En 1970, pasé unas vacaciones allí, en la pequeña casa de los Panyella, una familia de exiliados comunistas y catalanes que vieron como su hijo era abatido a tiros por la Guardia Civil en la última incursión guerrillera del PSUC, que terminó con su vida en Besalú. En La Ciotat de entonces había una playita de piedras con un chiringuito en el que sonaban pegadizas canciones del verano. Los exiliados todavía no eran mayoría ni habían convertido su ciudad de adopción en orgullosa fortaleza multirracial contra el avance parcialmente desactivado de Le Pen. Allí y en barrios como La Castillane, que acogió a Zidane y lo elevó a categoría de modelo social, se fraguaron ritmos que funcionan con la sensatez de la gastronomía. A las recetas tradicionales se le añaden toques exóticos, tecnología punta y un rebozado idealista que buena falta nos hace. Es el caso de Massilia sound system, se cocina un plato musical que mezcla rap, raï y reggae en francés y en un occitano macarrónico que tanto les sirve para describir el paso del TGV como para recuperar mensajes de amor en la más pura tradición de los trovadores.

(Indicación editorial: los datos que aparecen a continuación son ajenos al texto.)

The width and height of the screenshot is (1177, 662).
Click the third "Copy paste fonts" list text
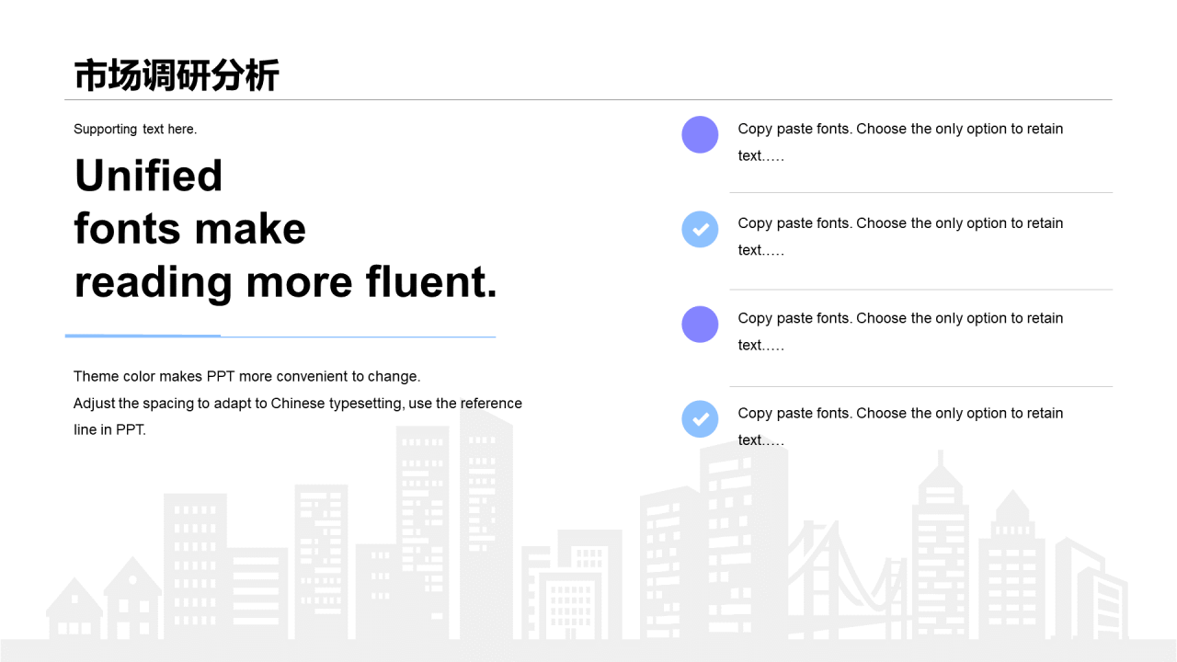tap(900, 331)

Música festiva y militante en la que se confunden diversas nostalgias: la de un idealismo casi obsceno en estos tiempos de hipotecas, la de instrumentos en peligro de extinción, la de los respectivos países de origen de los antepasados de estos músicos nacidos en una tierra que les permite ser marselleses de primera aunque franceses de segunda, una realidad que empezó a cambiar cuando Francia ganó el Mundial de fútbol de 1998. Entonces el símbolo de la nación resultó ser no un rubio descendiente de Astérix, sino un argelino casado con una hispano-francesa, que juega en ese Real Madrid al que no nos quedará más remedio que eliminar el próximo 1 de mayo y cuya integridad nadie, ni siquiera los activistas cachondos y dinámicos de Massilia sound system, pone en duda. Porque El Pilas tenía razón: casi todos somos eternos exiliados sentimentales. Y porque Rudolph Hess está muerto y la bicicleta que alquilé para circular por Spandau debe de estar, como el muro de Berlín, en el desguace.